The mother of one of their donor siblings and I have talked a lot about these issues. And in the end, we can't decide beforehand for them what is going to be in their best interests on some of these issues. She said a great quote once: "Sometimes we can't cross a bridge for our children, sometimes we have to cross it with them, and sometimes they have to cross it alone."
I have a lot of respect for both your honesty and your ability to cut through subtle nuances of reality and get to the functional, pragmatic level. Eliminating non-biological influential factors in a childs background is bumper-sticker logic. I enjoy reading your bloc. Thanks.

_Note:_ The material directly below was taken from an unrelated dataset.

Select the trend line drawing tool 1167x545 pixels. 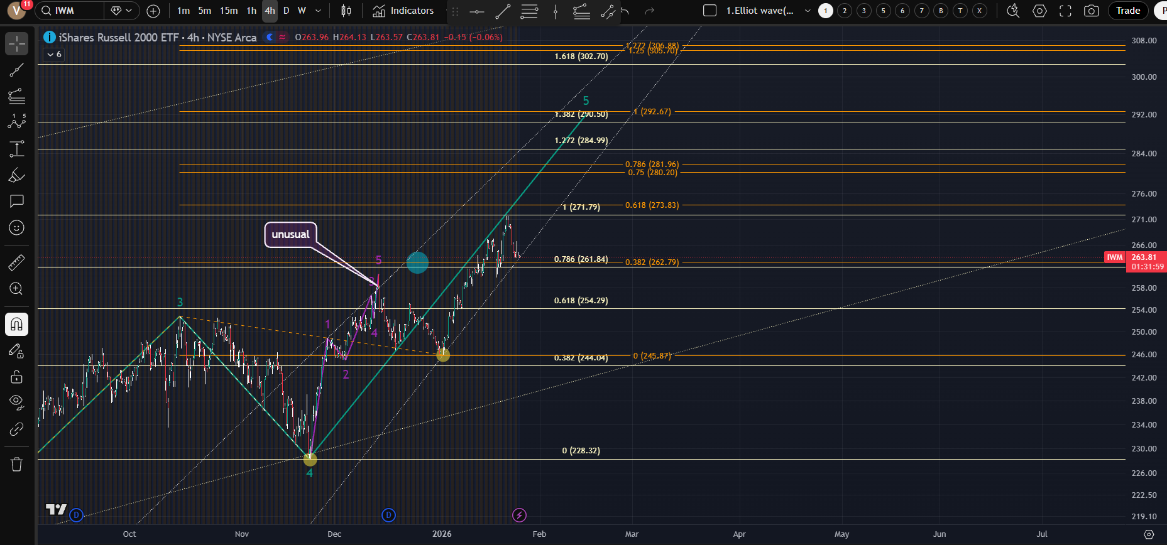pos(17,70)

Posted by: | March 21, 2006 at 05:43 AM
I like this post. Very cool. I agree with you about all of it I think. I have been reading about international adoption a bit, and sometimes it seems that people go overboard with the "what culture are you from" thing, and the "missing your early life". My background was swedish and german, but thank god my parents didn't decorate my room in swedish flags and little german girl outfits! We did have SOME as my parents were in a scandinavian club, but the german side, nil, really. My adopted brother went to scandinavian club stuff along with us, and really, when you think about it, as an adult, I have no idea what the hospital looks like where I was born, haven't been told about what my birth was like. There seems to be this real assumption that bio kids get all this family background, birth background, stuff from their early childhoods etc, and it isn't necessarily true. People don't talk about this stuff, normally. They talk about what tv show is on tonight, and did you do your homework. I can't say I have any medical info about my grandfathers who died before I was born, or know what they might have been like. I never knew them, never had a grandpa, and never missed having a grandpa. Anyways it is interesting, and I think all we can do is be honest with our kids and give them as much width in the world as possible and as much info as we have or don't.

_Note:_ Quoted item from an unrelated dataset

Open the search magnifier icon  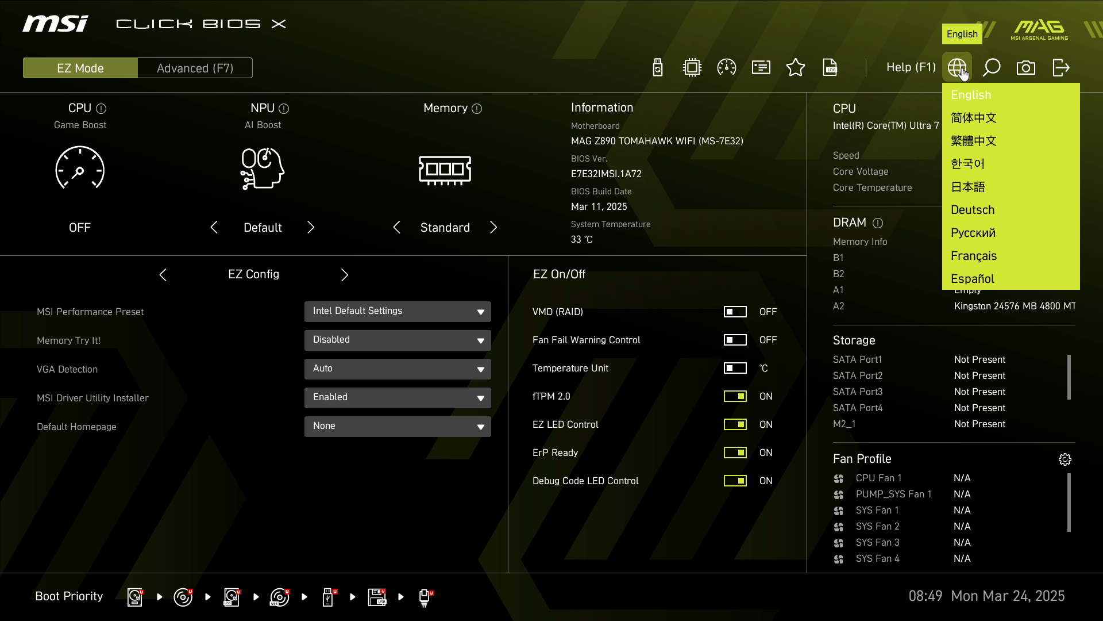[x=992, y=68]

Posted by: cluttergirl | March 21, 2006 at 08:45 PM
just looked at the recent pics. Those are happy kids I tellya! I loved the pic of them in the bath with blackkitty. I am assuming she still lives with you? And what is that carpeting stuff on their floor with the blocks? It looks like great for toddlers, very antiskid.
Posted by: cluttergirl | March 21, 2006 at 08:50 PM
The boy who wrote N/A regarding his dad was referring to his bio father who he knows little or nothing about. He was not referencing his mom's ex-husband who has been gone for many years as I understand it.
Posted by: Eric | March 25, 2006 at 09:50 PM
Eric: Yeah, and that was my point. If (and we can only make assumptions) wife and husband were married at the time of conception and did DI due to male factor infertility, then the husband would have served the role of father and the kid would have probably always put the husband’s name on forms (like my kids will and probably yours as well.) But since, for whatever reason, the husband split and seems not to be in the kid’s life, he doesn’t even recognize that guy as anybody.
So that is why I said putting N/A on forms has more to do with him being from a family where the husband, who should have served the father role for him, split than the fact that DI kids whose nonbiological father is in their lives would not put N/A on forms. Get it?
Anyway, just a nit. It’s just that I’ve known 3 women whose husbands agreed to DI and then split after or during the PG because they had some kind of trippy ego thing with it.